# Is working part time ever a bad thing?



## celbrise (May 13, 2017)

i always try to opt for full time because i need the medical as well as the hours but i recently got hired today at a big name store here the starting pay is fairly good compared to my last job, commute is alright.. but biggest issue for me is it's part time only. chef i spoke to claimed i can get full time later down the line and lots of over time as well but i was wondering has anyone been in a situation like this working part time and they stated these things but when working for a long term period and asked for full time were not given it?

i kind of worry but obviously im losing income working part time and i didn't expect full time off the bat from this company but i've heard MANY stories where people are hired part time from big name stores then hours just start getting cut until they are basically forced to leave. all were retail related jobs though.

this will be my only job but i do likely plan to stay with the company for quite a few years.


----------



## meezenplaz (Jan 31, 2012)

no, its happened to me in 2 diff restaurants in my life. 
There are of course many reasons for cutting your hours, 
slow time of year, they dont like you, their cousin 
wants your job, co workers resent you "stealing" their hours,
etc. One important thing is to, at time of interview, find 
out WHY the position youre applying for is even available.


----------



## foodpump (Oct 10, 2005)

Pretty much was Meez said...

Then again, it’s getting closer to Christmas, and employers are desperate for relief staff, so they’ll tell you anything you want to hear.

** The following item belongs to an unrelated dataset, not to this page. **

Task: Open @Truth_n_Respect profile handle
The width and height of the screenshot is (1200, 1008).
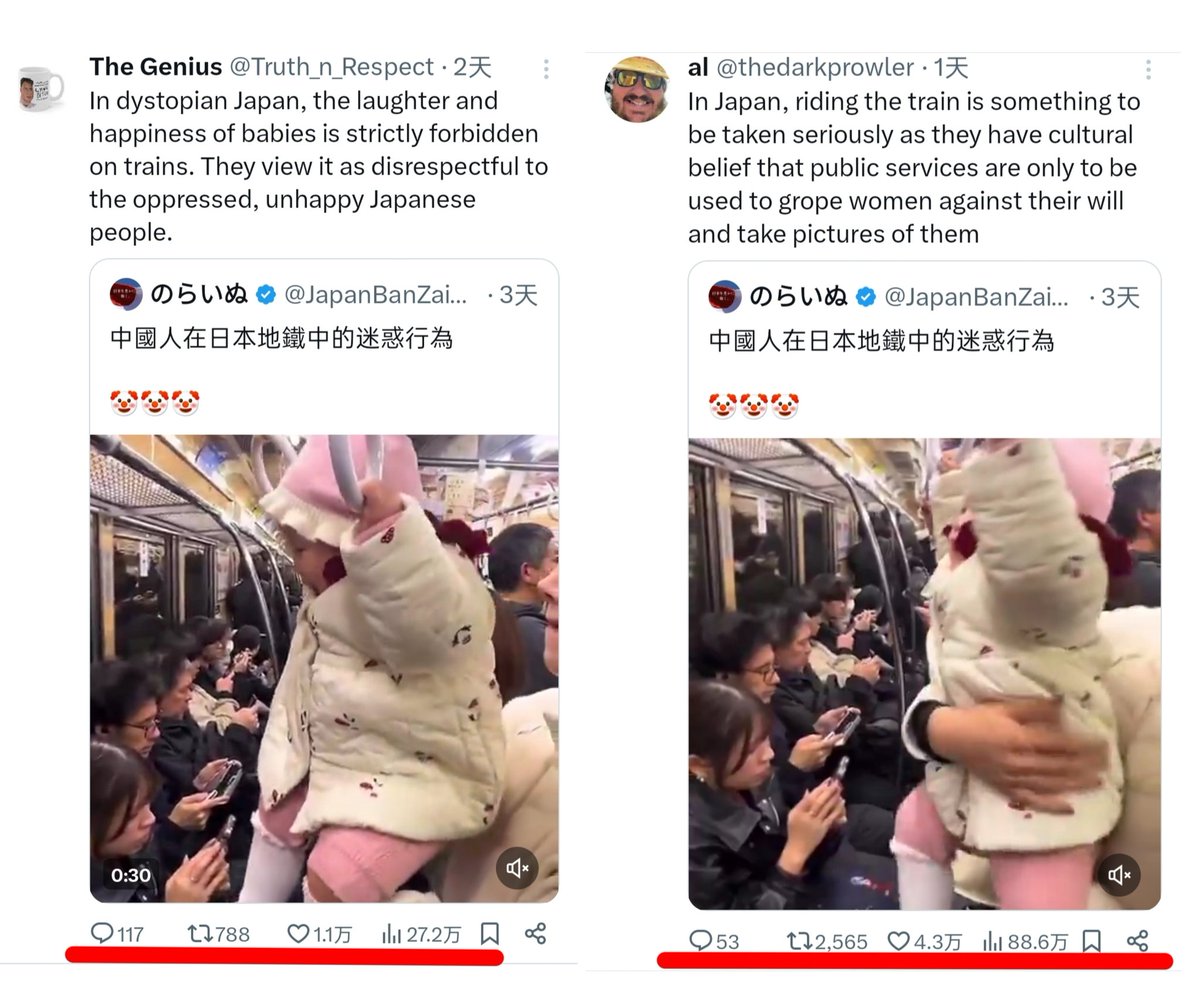Action: (333, 67)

Not saying that’s what this employer does, maybe he’s got someone taking Mat leave in Feb.. and is keeping his cards close until he sees what you can do. Or not....


----------



## chefbillyb (Feb 8, 2009)

There are a few ways of looking at a part time position in the kitchen. 

1. It gives you a chance to show how hard working you are.
2. It gives the Chef call-in people without overworking their full-time staff.
3. It cuts down on overtime in the kitchen.
4. It gives you a chance to see if this job is right for you.

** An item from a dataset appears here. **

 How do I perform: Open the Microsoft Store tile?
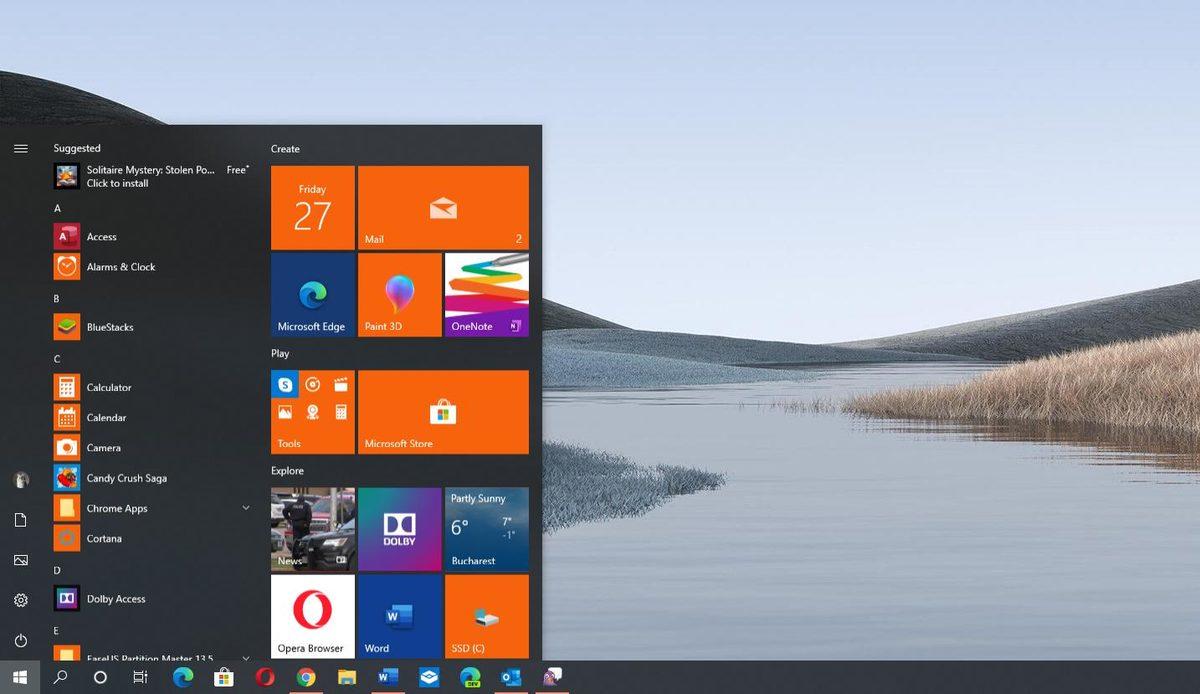pos(443,411)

That being said there are a lot of promises made and not kept in the kitchen. The Chef needs to cover their butt. In some cases they will lead people on in order to get people on call/no benefits to keep the kitchen running smooth. Find out from other employees if they were told the some time you were told and if a full time position materialized. 
I will tell you one thing. I don't know of any Chef that doesn't follow thru and work hard to keep a good employee. Make sure you are a valued asset to the Chef...........ChefBillyB


----------



## pete (Oct 7, 2001)

I agree with what everyone above has said. It could be a tough situation, but if you like it there, and can afford to be part time for awhile, then it might be worth sticking it out for a bit. It will be really important though for you to work your butt off and prove to the chef that you are an invaluable asset and it would be in his best interest to move you to full time. I would say that if that doesn't happen within a few months, then start looking for another job. Once you find one, let the chef know, and if you are really worth it, I would expect an offer of full time employment would be forthcoming.


----------



## factory1 (Feb 17, 2009)

I changed from working as a chef to running my own Catering Equipment co, I just found the hours were killing me. There are plenty of franchise or distributor opportunities out there for ex chefs or people with kitchen experience. Even if you never sold anything before you will be picked because of your knowledge and background. I agree though that if i were to go back into it i would definitely go part time but this would be more for health reasons. There are plenty of well paid jobs going in scotland for chefs if you look hard enough especially highlands and islands.


----------



## Seoul Food (Sep 17, 2018)

Did they give you a written timeline on when you would revisit full time? On a side note I would be worried about getting too much hours as well and basically working as a full timer but no classification which in turn means no benefits.


----------



## celbrise (May 13, 2017)

Seoul Food said:


> Did they give you a written timeline on when you would revisit full time? On a side note I would be worried about getting too much hours as well and basically working as a full timer but no classification which in turn means no benefits.


sadly after 2 days of BS run arounds from the manager i left. felt it was very unprofessional of them to hire me "part time" yet not allowed to clock in or not given a set schedule even when asked. the day after my 2nd day was my day off and was told the manager would put my schedule up the next day obviously i wasn't going to drive down 1 hour per way just to see my schedule so i called, left voice mail and even texted. no reply until 4 days later.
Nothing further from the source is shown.